On 6/17/2014 4:24 AM, Seima Rao wrote:
> Some of the noticeable aspect about standards is that most of them
> tend to follow the same format: grammar in BNF, semantics in
> documentation. This is the pattern throughout.
> Therefore I am curious to know if there are other interesting formatting
> of language standards or language definitions such that the
> pattern is different? ...

> [People have tried lots of other definition schemes over the years, like railroad
> diagrams in some Fortran standards and VDL in PL/I. BNF+text seems to be a workable
> balance between formalisms and readability. The PL/I standard was notably opaque,
> and its authors said "you don't have to understand it, just implement it" to which
> the answer was "yeah, bugs and all." -John]

Two very important cases not following this practice: Algol68, which
used van Wijngaarten notation ("VWG"), and Ada where the standard is
defined by a test suite. There are Ada manuals, but if the manual
differs from the suite then the suite governs.

VWG is vastly superior to BNF because it provides a formal specification
of semantics, in particular the type system, which cannot be expressed
in BNF. Unfortunately formal reasoning about semantics is beyond many
users. Stll IMO no other formal semantic notation (Denotational
Semantics for example) is superior to VWG.

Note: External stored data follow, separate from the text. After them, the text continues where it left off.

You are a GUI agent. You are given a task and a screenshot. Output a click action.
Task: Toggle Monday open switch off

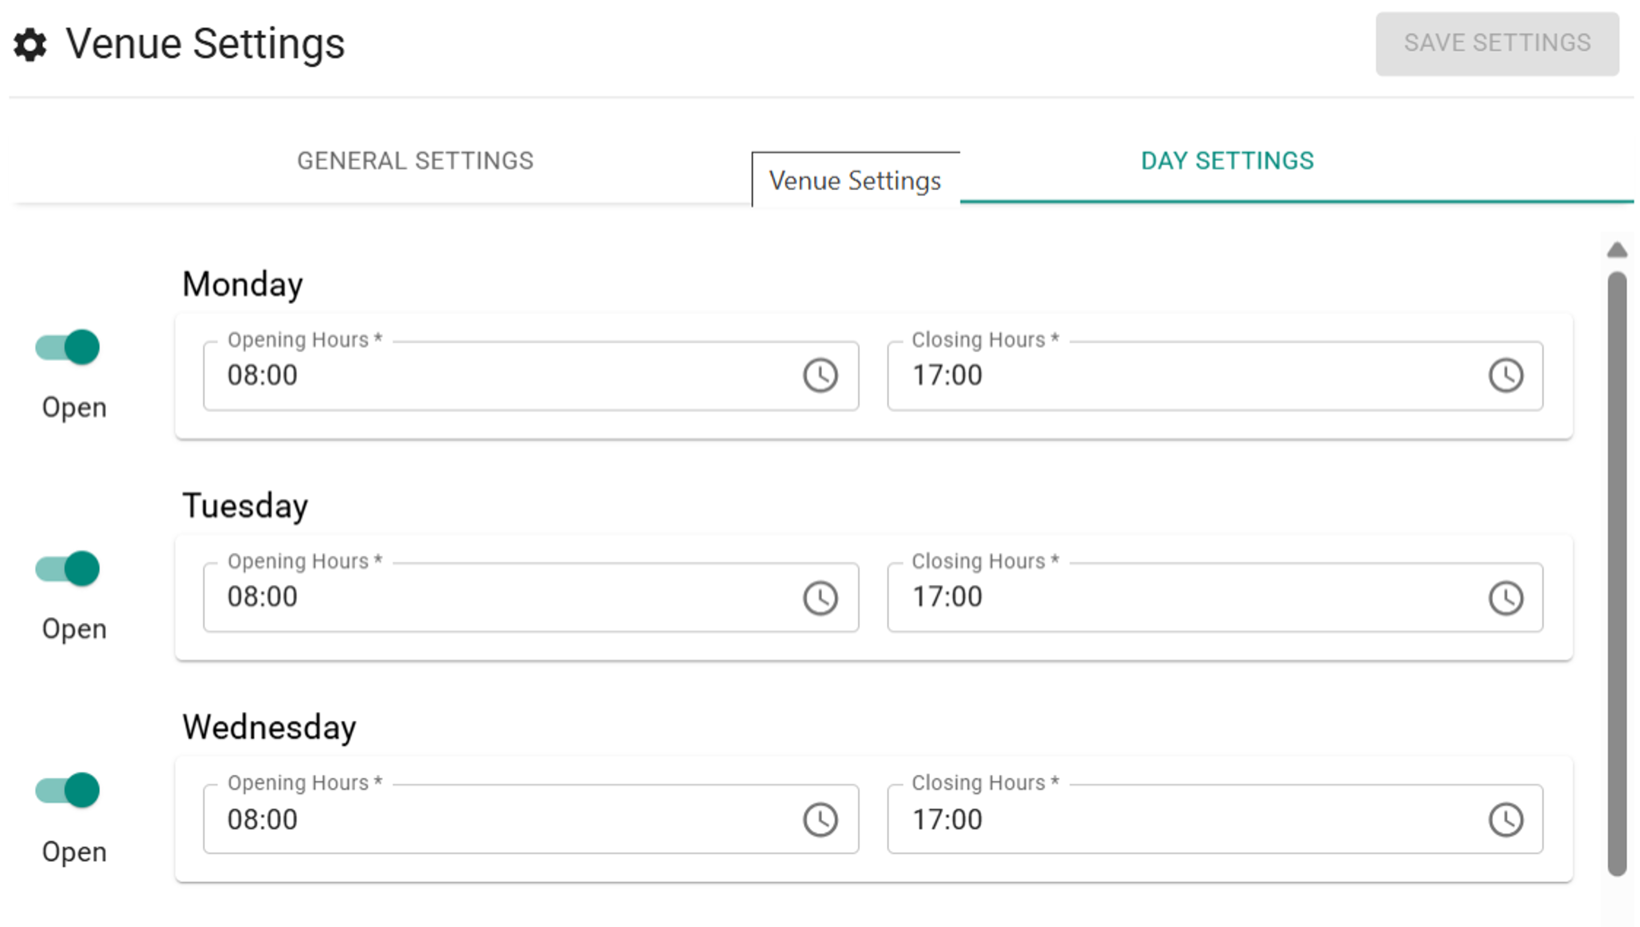(68, 348)
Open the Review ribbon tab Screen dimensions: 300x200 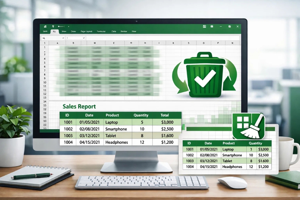(124, 31)
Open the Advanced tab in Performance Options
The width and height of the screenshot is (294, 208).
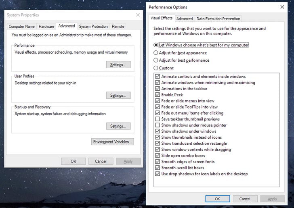(x=185, y=19)
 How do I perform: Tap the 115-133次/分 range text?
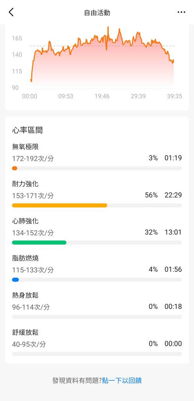pos(33,270)
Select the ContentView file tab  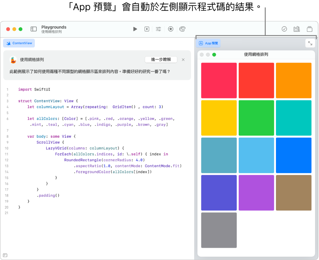point(19,43)
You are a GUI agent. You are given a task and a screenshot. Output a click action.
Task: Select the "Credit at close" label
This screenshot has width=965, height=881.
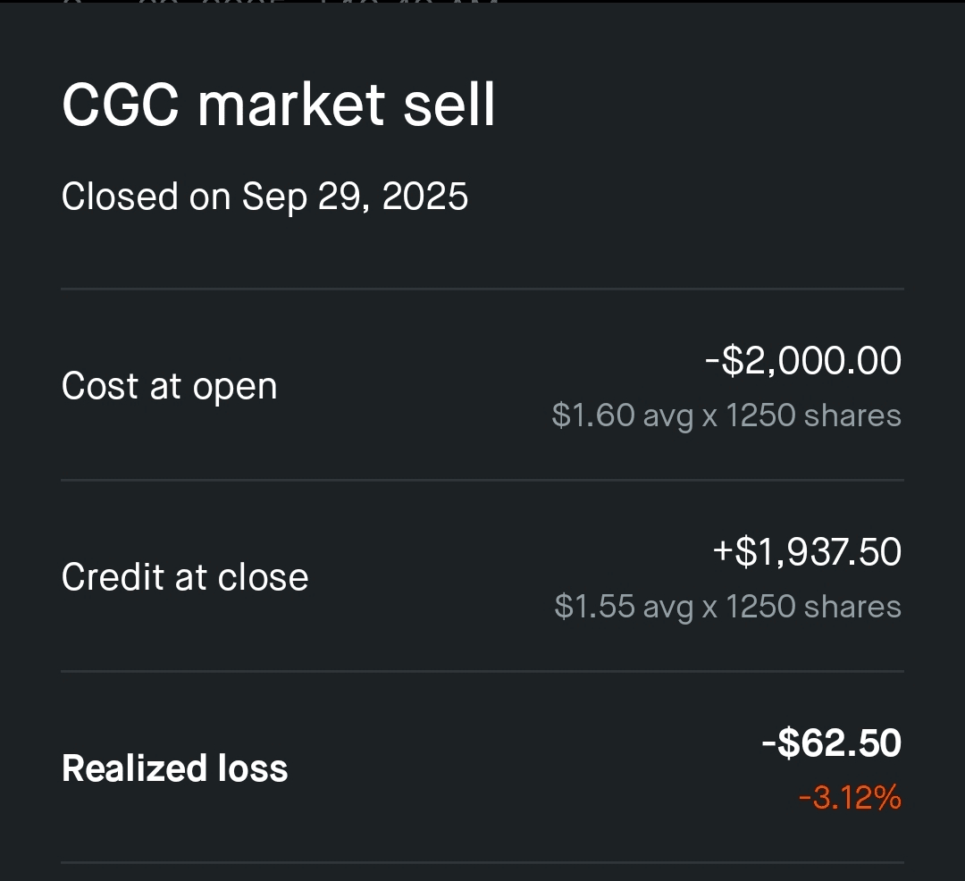185,577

The Ada approach was driven by the government procurement process in
which they had too much experience with ambiguous specification and
differing, incompatible implementations,. They sought a mechanism by
which they could have some confidence that their programs would
actually work with the same results in different environments, with
enforceable contracts that did not depend on the pissing contests of
language lawyers. This was largely successful, and Ada has a huge
canonical test suite. Other languages have evolved similar suites, and
in practice the major compilers run all their issues through each
others' compilers to produce an informal consensus, but that's not a
formal process.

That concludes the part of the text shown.